| Directions |
[1] According to the article on the new TUM School of Engineering and Design, how many professorships does the School have?
[2] Write the next part of the article on the opening of the TUM School of Engineering and Design, picking up after its final sentence.

| Text segment |
------------
Technical University of Munich: New TUM School of Engineering and Design officially launched
The Technical University of Munich (TUM) has taken another strong step forward in its strategic structural reform. The new TUM School of Engineering and Design was officially opened during a festive ceremony on Monday at the TUM high-tech campus in Garching as the fourth of a total of seven Schools.
The TUM School of Engineering and Design consolidates expertise from the fields of mechanical engineering as well as civil, geo and environmental engineering, Aerospace and Geodesy and a part of electrical engineering and architecture. The School’s creation expands the exploratory enhancement of technical-functional competencies to include a design-oriented dimension. This transcends the close disciplinary constraints of some teaching and research programs and drives the emergence of future-oriented system expertise.
TUM President Prof. Thomas F. Hofmann said: “The founding of the TUM School of Engineering and Design is an important milestone in the implementation of the TUM AGENDA 2030 with the guiding vision of human-centered engineering, supported by the Excellence Strategy of the German federal and state governments.”
With 124 professorships, approximately 2300 staff members and around 12,000 students, the new School will develop a collaborative profile oriented towards branding. Its focus areas range from innovations for intelligent mobility both on and above the ground, transformation of the built environment, manufacturing and energy supply all the way to ecological and sustainable Circular Economies. Here the School links the digital world with the physical world using digital twins and integrates design intelligence in research, teaching and innovation.
Prof. Christoph Gehlen, founding dean of ED, stated at the opening ceremonies: “As dean I consider it my duty to create a unique, intellectually stimulating environment and to fortify our excellent research and teaching. I greatly look forward to linking the individual design and engineering disciplines, promoting integrative thinking and generating a keen enthusiasm among our colleagues for creative, future-oriented projects.”
------------
| Information provided |
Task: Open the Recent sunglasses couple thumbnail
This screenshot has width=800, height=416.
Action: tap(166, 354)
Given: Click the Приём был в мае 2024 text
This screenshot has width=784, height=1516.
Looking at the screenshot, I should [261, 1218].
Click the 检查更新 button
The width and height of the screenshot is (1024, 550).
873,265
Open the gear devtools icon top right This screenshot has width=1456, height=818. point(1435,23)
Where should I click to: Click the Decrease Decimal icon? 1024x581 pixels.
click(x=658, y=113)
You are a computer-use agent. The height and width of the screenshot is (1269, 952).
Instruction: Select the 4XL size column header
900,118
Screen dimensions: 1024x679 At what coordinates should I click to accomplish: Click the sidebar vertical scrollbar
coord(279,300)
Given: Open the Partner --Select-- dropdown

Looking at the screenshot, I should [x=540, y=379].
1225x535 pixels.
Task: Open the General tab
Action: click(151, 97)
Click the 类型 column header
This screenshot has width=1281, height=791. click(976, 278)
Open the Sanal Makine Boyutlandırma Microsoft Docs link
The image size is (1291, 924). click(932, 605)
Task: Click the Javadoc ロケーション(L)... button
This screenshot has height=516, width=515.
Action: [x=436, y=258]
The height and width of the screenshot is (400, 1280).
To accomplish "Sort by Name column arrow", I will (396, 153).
------------
| Your responses |
[1] 124 professorships.

[2]
Transition and renewal are part of the university’s DNA
In his address TUM President Hofmann observed that TUM’s persistent readiness to change and dynamic ability to renew itself have been firmly anchored in the university’s DNA since it was founded more than 150 years ago. He added that TUM has repeatedly refocused its portfolio of disciplines and its research and teaching objectives precisely to suit the challenges of the respective time at hand. TUM’s ongoing structural reform is now recombining the portfolio which has grown additively over the last few decades in terms of disciplines and future-orientation.
Hofmann went on to say that this reform will evolve into a decisive success factor for TUM, paraphrasing English naturalist Charles Darwin: “It is not the strongest of the species that survives, nor the most intelligent that survives. It is the one that is most adaptable to change.”
Structural reform timetable
The founding of the TUM School of Life Sciences in 2020 was followed in 2021 by the inception of the TUM School of Management, the TUM School of Social Sciences and Technology and the TUM School of Engineering and Design. The coming year will see the launch of the TUM School of Natural Sciences and the TUM School of Computation, Information and Technology. The structural reform will be completed with the TUM School of Medicine and Health in 2023. The TUM Schools are interconnected by Integrative Research Centers as innovation spaces with transdisciplinary cross-section impact.